Value Iteration: Procedure that computes a policy (mapping from states to action) for a probabilistic or non-deterministic search problem most frequently in form of a Markov Decision Problem (MDP).
Search Algorithm: An algorithm that when given two graph nodes, start and goal, returns a sequence of nodes that constitutes a path from start to the goal, if such a sequence exists. A search algorithm generates the successors of a node through an expansion process, after which, the node is termed as a closed node. The newly generated successors are checked for duplicates, and when found as unique, are added to the set of open nodes.

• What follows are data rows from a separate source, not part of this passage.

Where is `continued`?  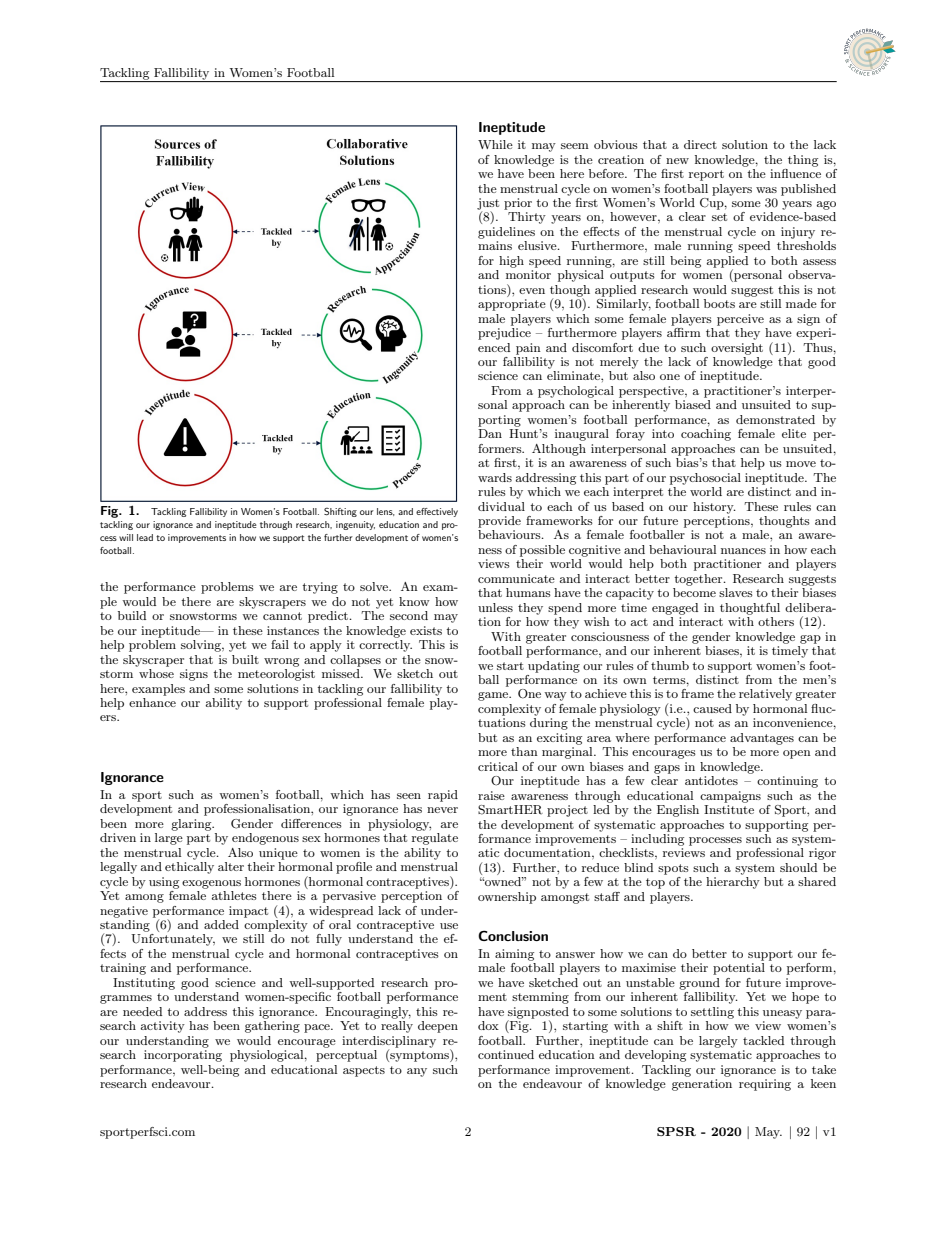
continued is located at coordinates (506, 1054).
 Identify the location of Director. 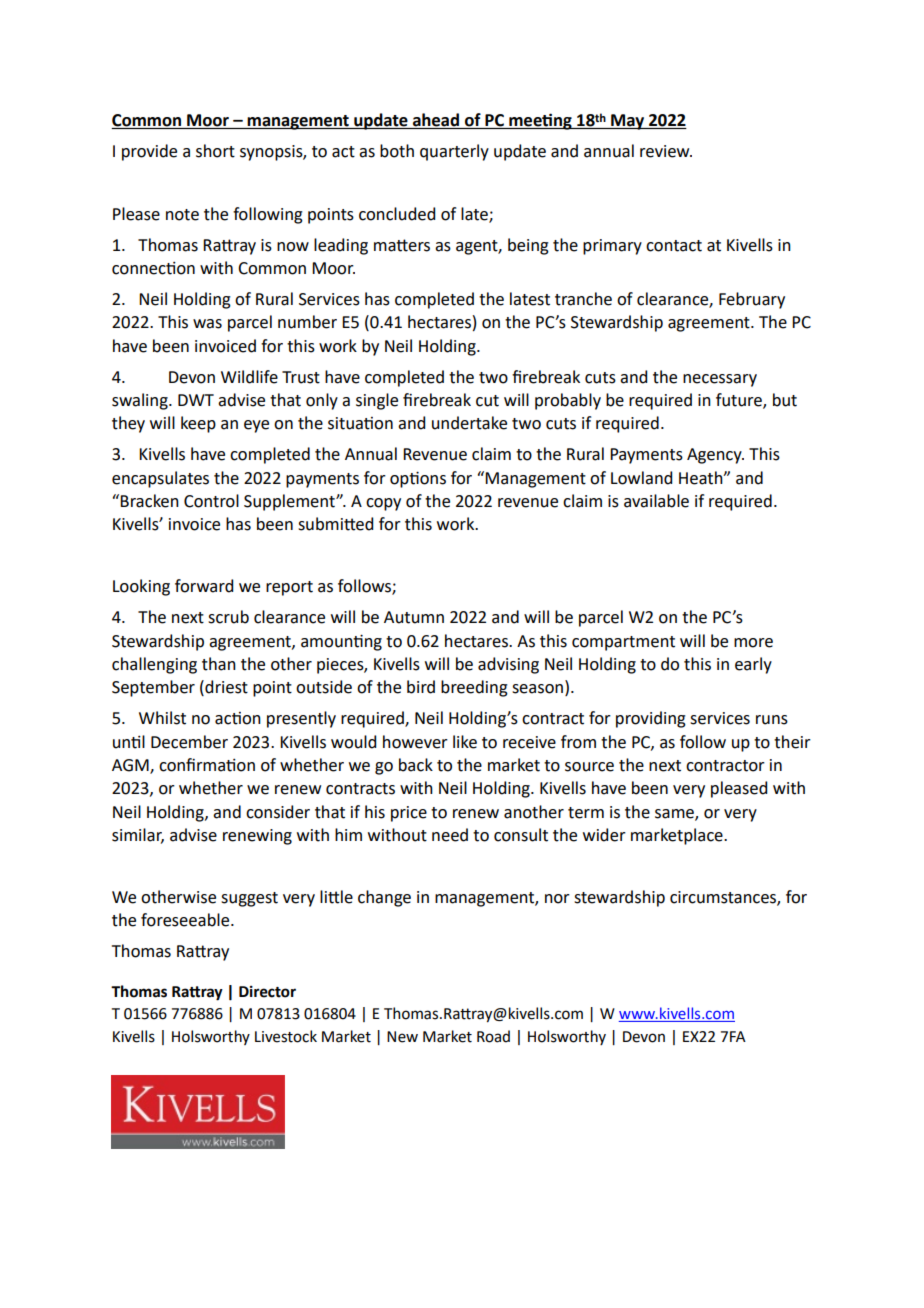
(267, 992).
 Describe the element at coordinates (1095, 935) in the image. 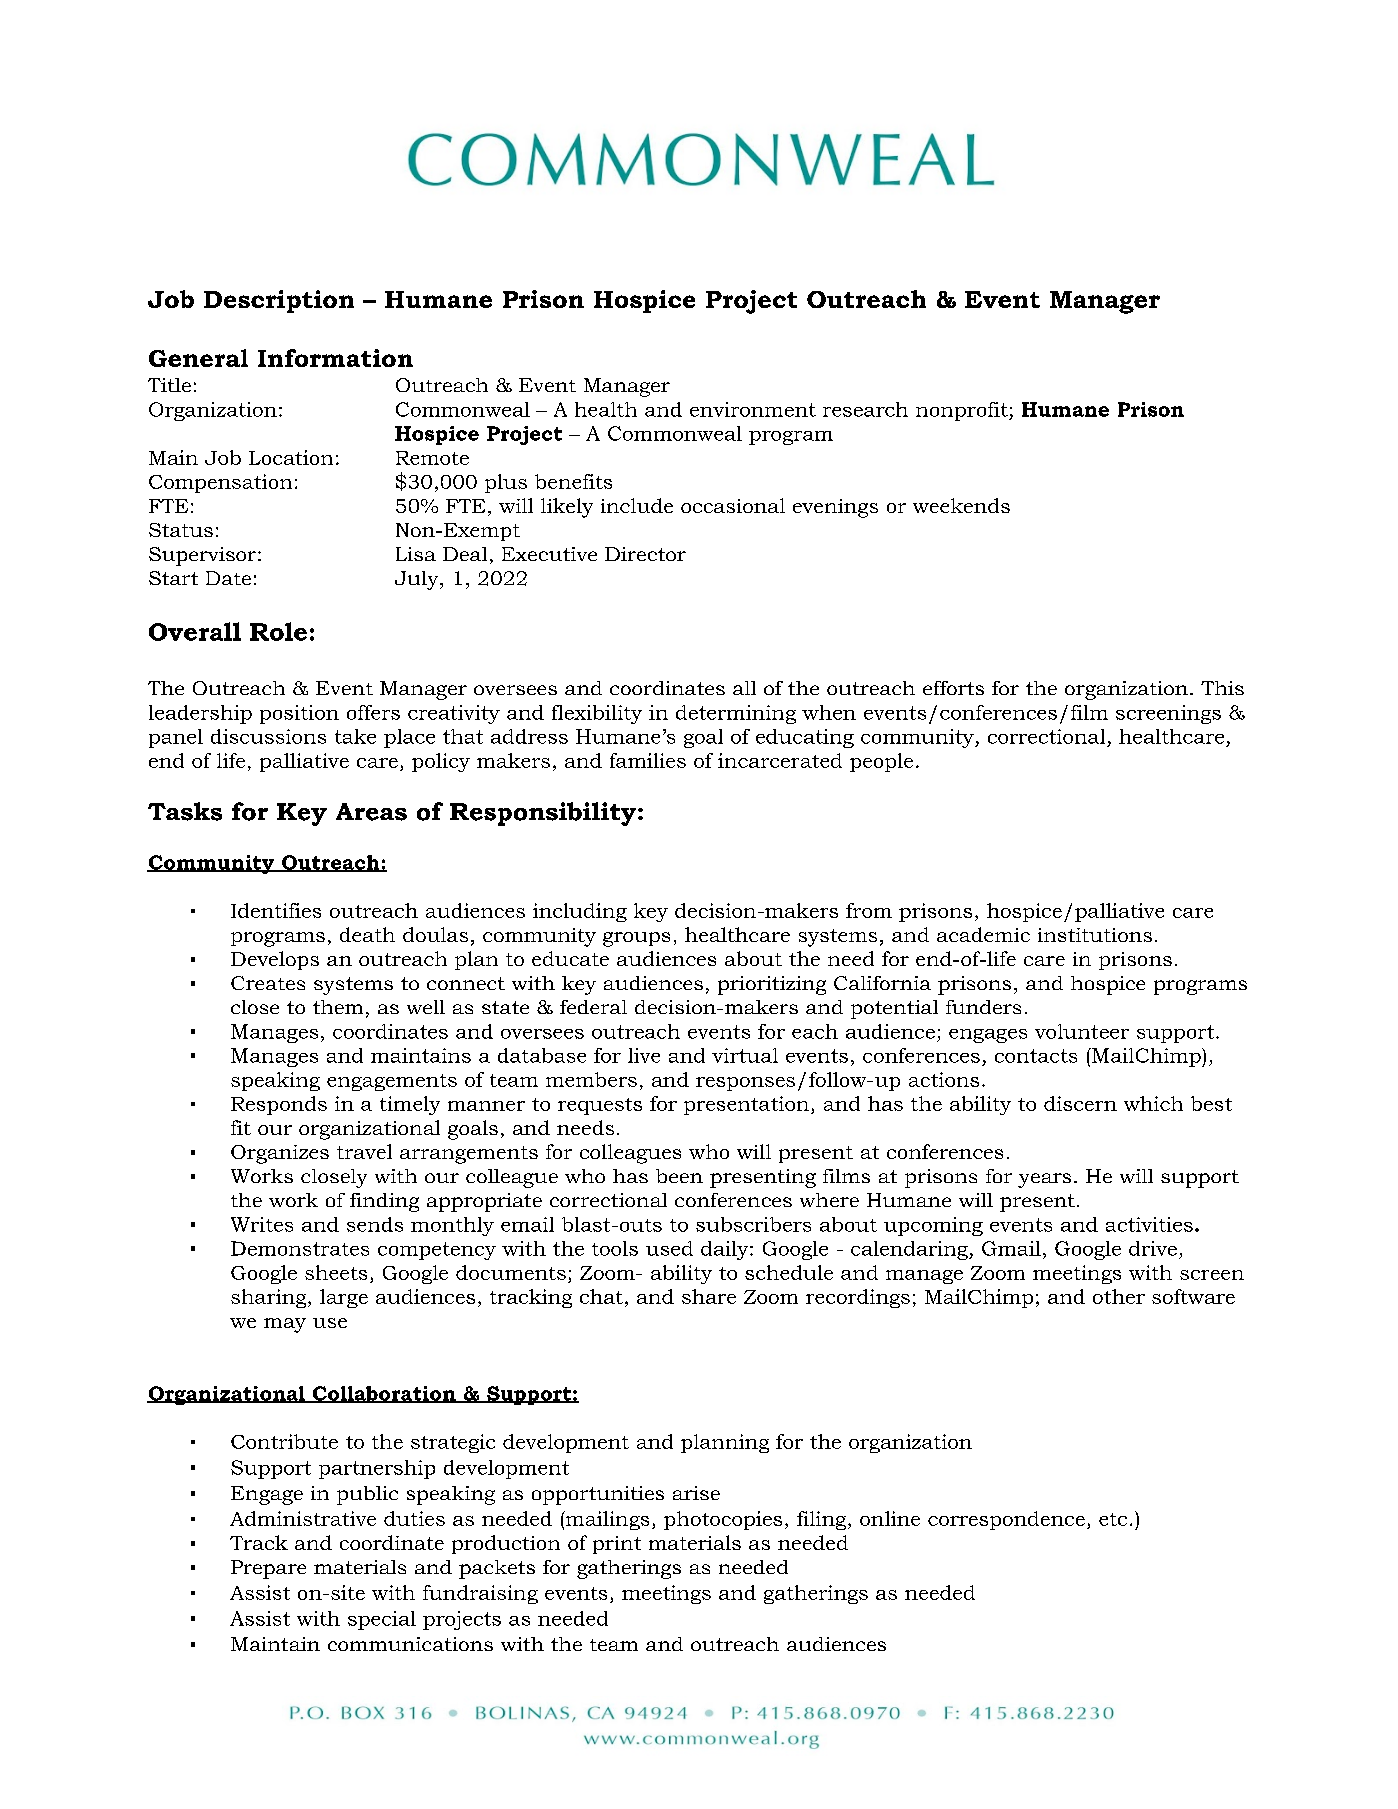

I see `institutions` at that location.
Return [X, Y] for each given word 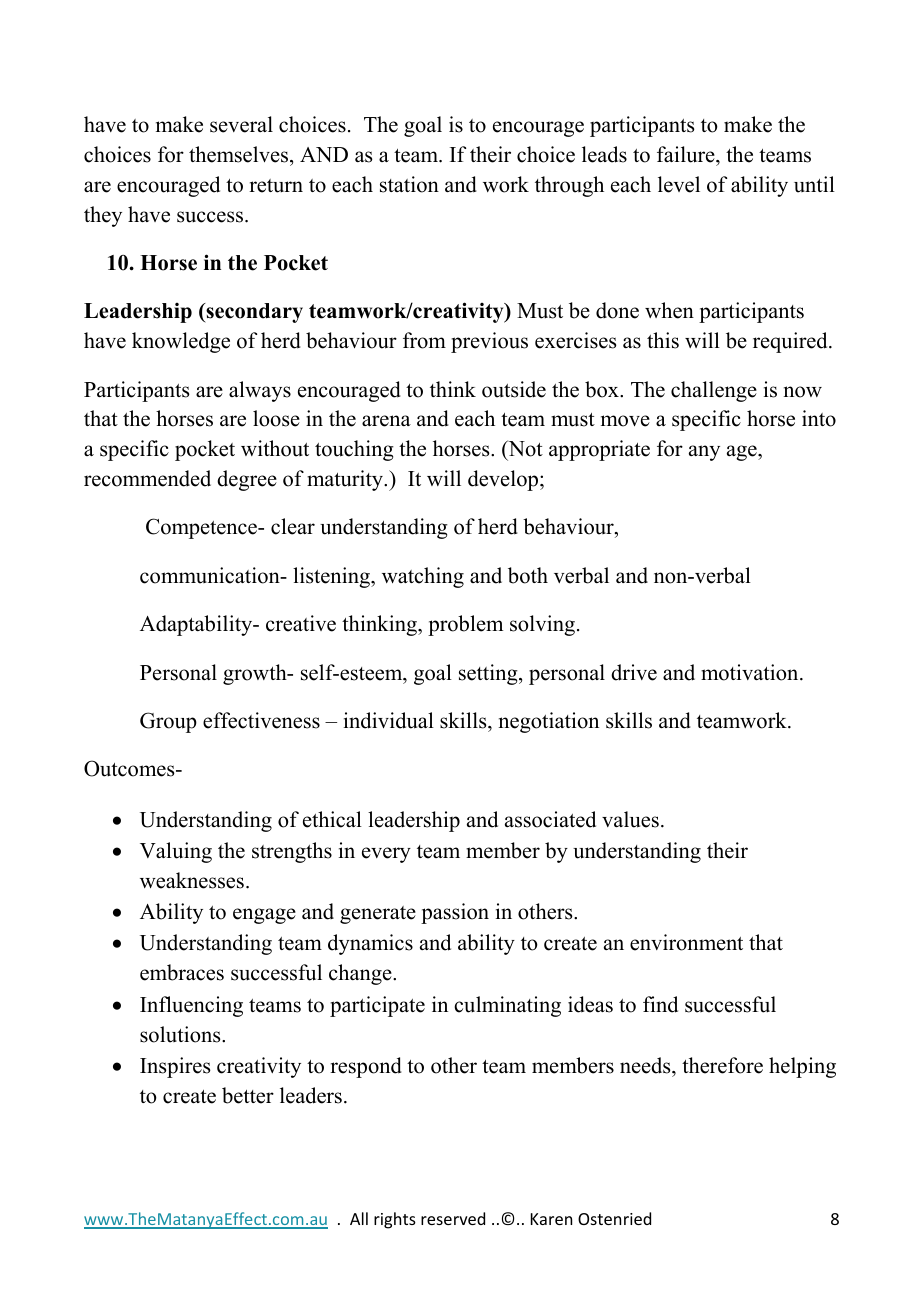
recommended [147, 478]
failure [687, 154]
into [819, 418]
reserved [453, 1218]
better [248, 1095]
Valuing [176, 852]
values [630, 819]
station [409, 184]
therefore [722, 1065]
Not [524, 449]
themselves [240, 154]
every [386, 855]
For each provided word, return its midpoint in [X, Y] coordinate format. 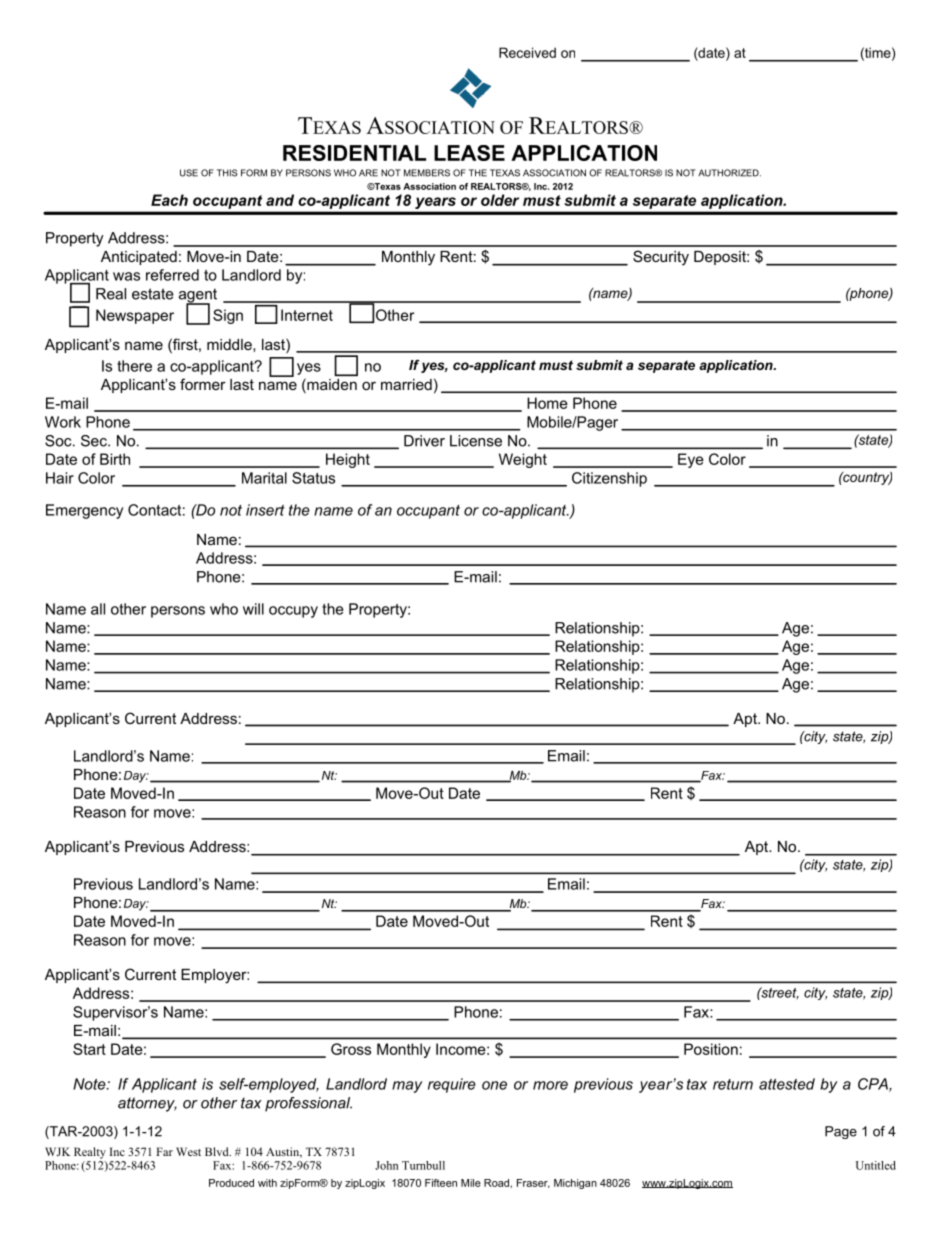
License [476, 441]
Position [711, 1049]
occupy [293, 612]
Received [527, 52]
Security [661, 258]
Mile [471, 1183]
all [98, 609]
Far [164, 1151]
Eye [691, 460]
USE [189, 173]
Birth [115, 459]
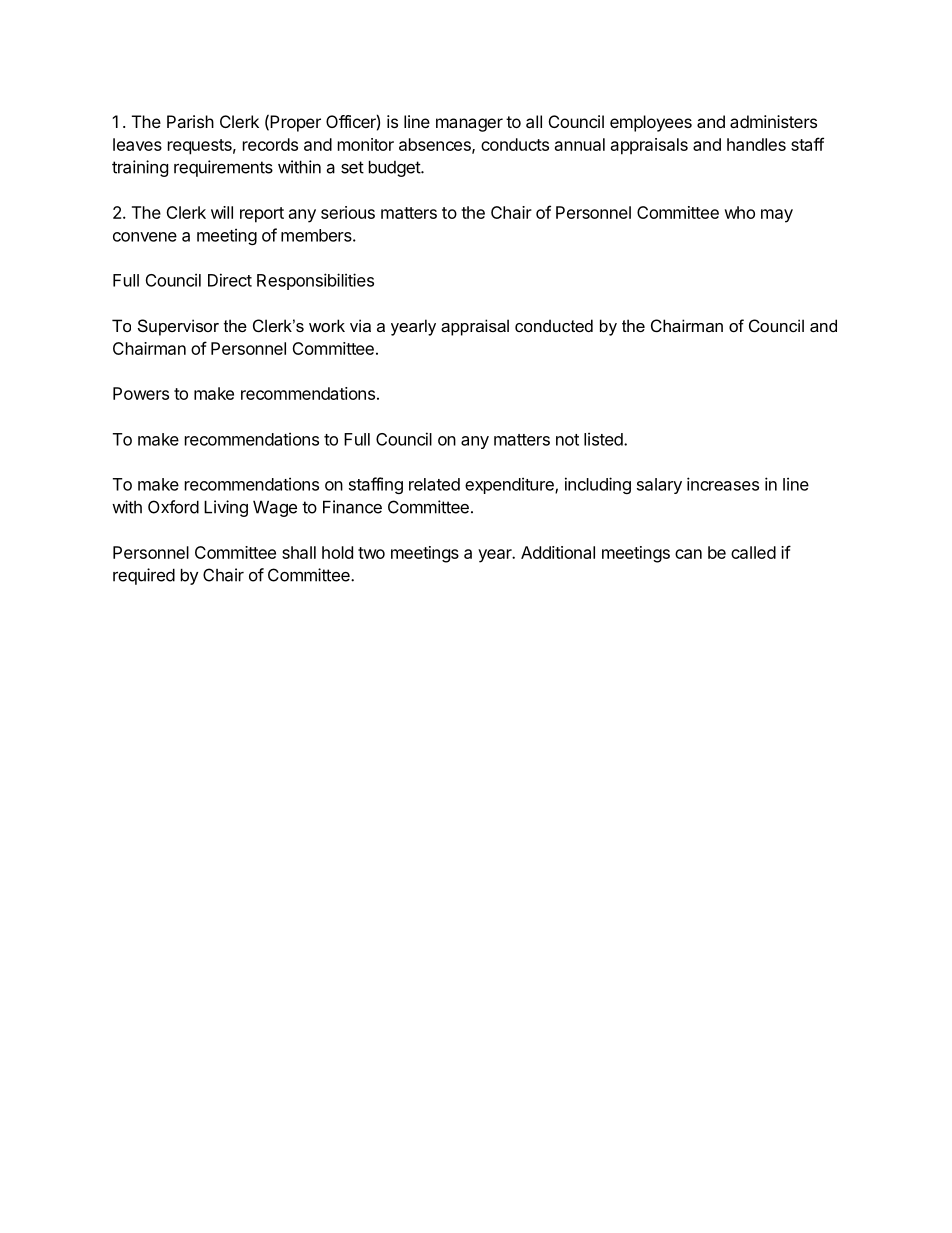 Image resolution: width=952 pixels, height=1233 pixels. Describe the element at coordinates (144, 576) in the page. I see `required` at that location.
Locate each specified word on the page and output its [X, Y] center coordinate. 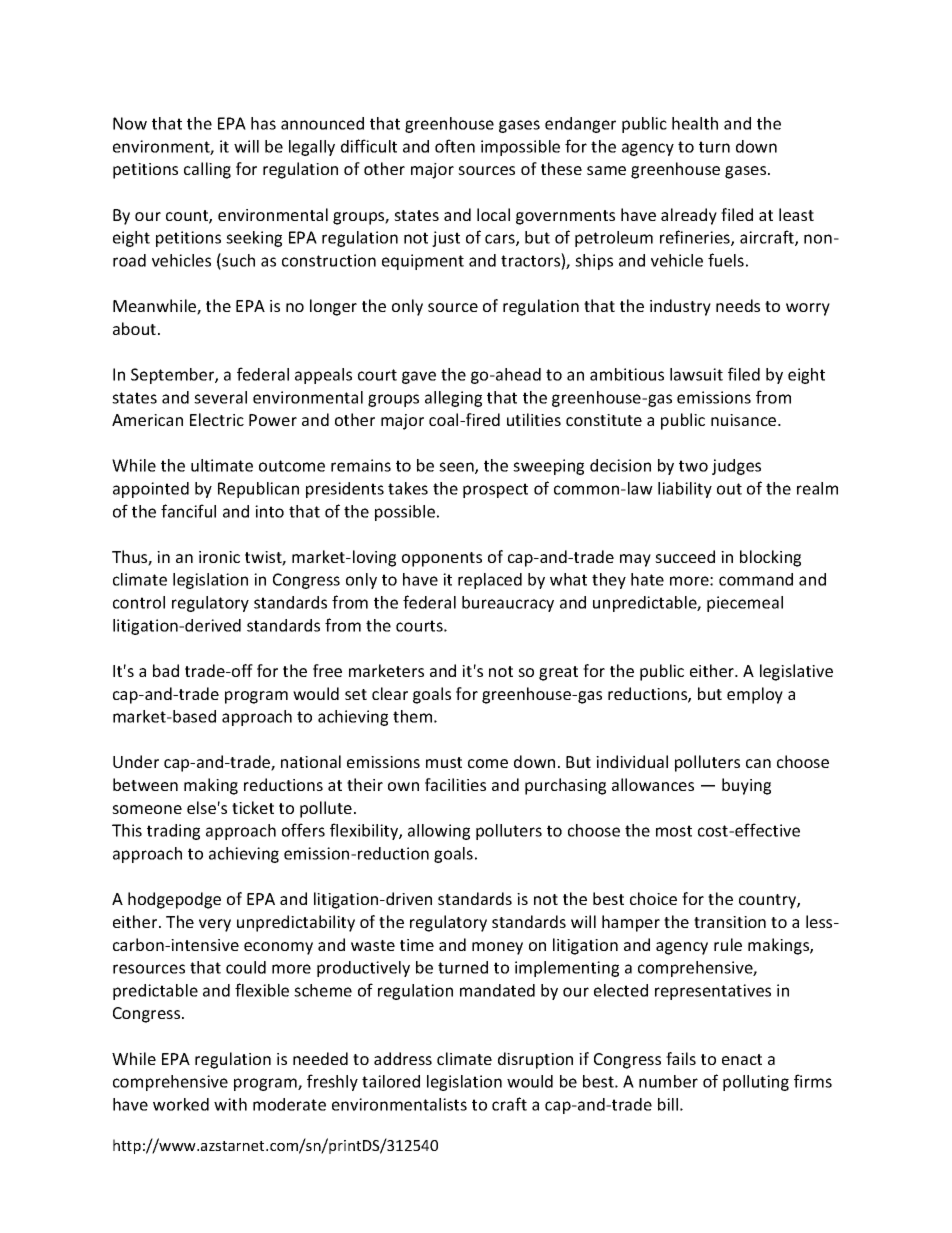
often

Model Checking: It is an automated process that when given a model of a system and a property specification, checks if the property is satisfied by the system or not. The properties requiring that ‘something bad will never happen’ are referred as safety properties, while the ones requiring that ‘something good will eventually happen’ are referred as liveness properties.
Heuristic Function: A function that assigns a node, an estimated distance to the goal node. For example, in route-planning, the Euclidean distance can be used as a heuristic function. A heuristic function is admissible, if it never overestimates the shortest path distance. It is also consistent, if it never decreases on any edge more than the edge weight, i.e., for a node n and its successor n’, h(n) – h(n’) = c(n,n’).